'''

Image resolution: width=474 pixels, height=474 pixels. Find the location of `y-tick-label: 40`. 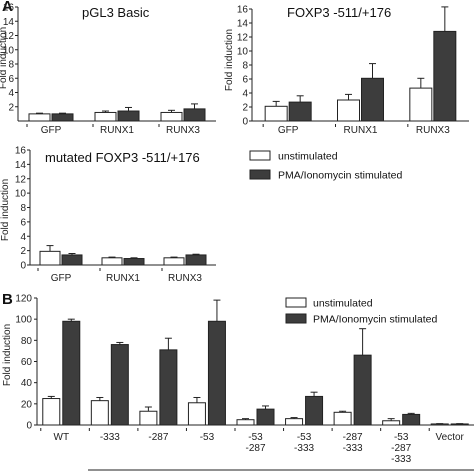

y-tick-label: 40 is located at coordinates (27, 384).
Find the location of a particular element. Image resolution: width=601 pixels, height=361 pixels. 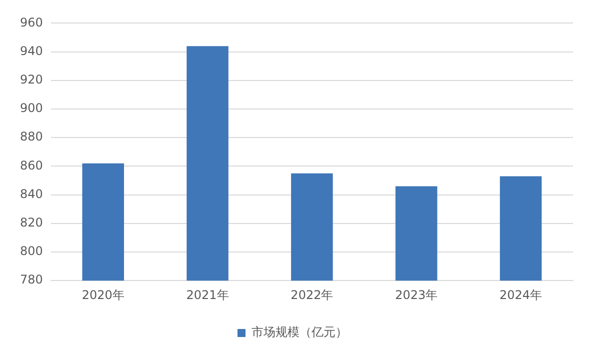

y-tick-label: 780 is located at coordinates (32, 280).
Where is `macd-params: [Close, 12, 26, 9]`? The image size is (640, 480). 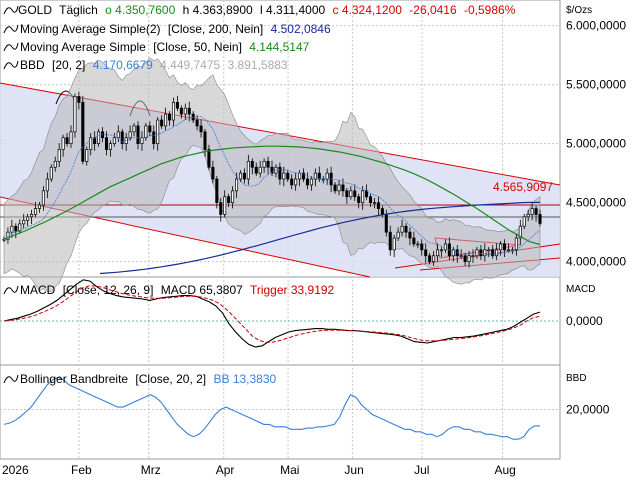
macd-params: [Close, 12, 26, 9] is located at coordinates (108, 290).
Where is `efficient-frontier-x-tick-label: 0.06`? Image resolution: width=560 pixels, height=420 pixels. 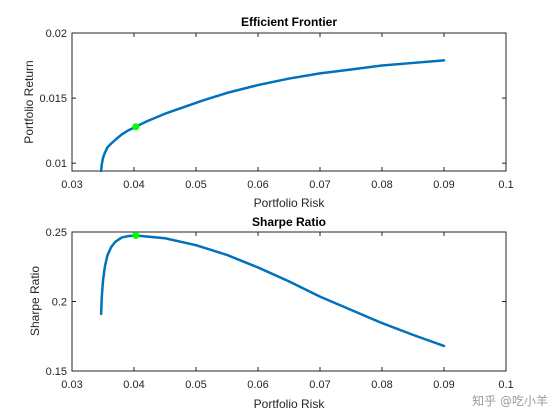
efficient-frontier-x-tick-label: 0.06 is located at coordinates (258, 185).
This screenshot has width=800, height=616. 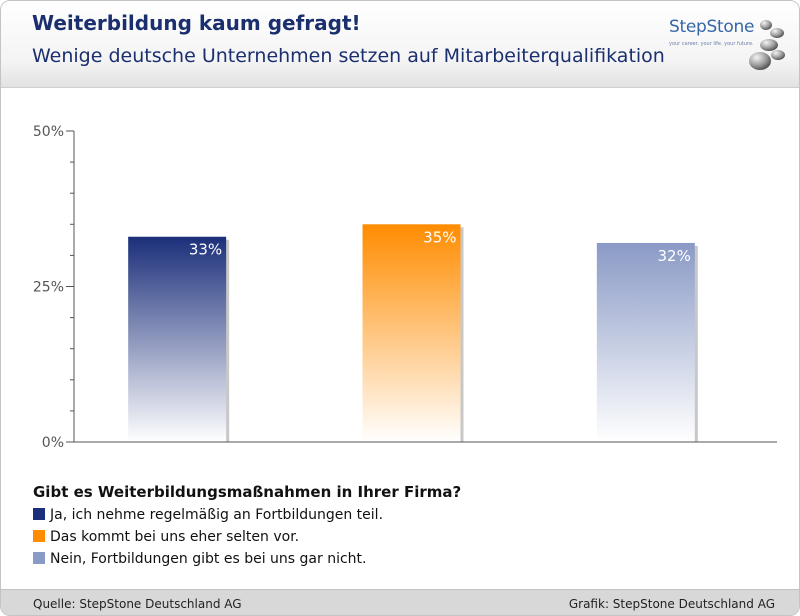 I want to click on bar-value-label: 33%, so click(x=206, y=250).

'''
'''

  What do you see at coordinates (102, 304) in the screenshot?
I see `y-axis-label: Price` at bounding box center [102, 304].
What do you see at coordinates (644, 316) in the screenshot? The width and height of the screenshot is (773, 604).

'''

Exercise requirements -
Express the lines between the one holding "Image resolution: width=474" and the one holding "y-tick-label: 780 is", inclusive, as a Markdown table with the columns Row and Line, numbering each line and skipping blank lines. Leave the pictures out.

Solution below -
| Row | Line |
|---|---|
| 1 | Image resolution: width=474 pixels, height=474 pixels. Find the location of `y-tick-label: 40`.  |
| 2 | y-tick-label: 40 is located at coordinates (27, 384). |
| 3 | Find the location of a particular element. Image resolution: width=601 pixels, height=361 pixels.  |
| 4 | y-tick-label: 780 is located at coordinates (32, 280). |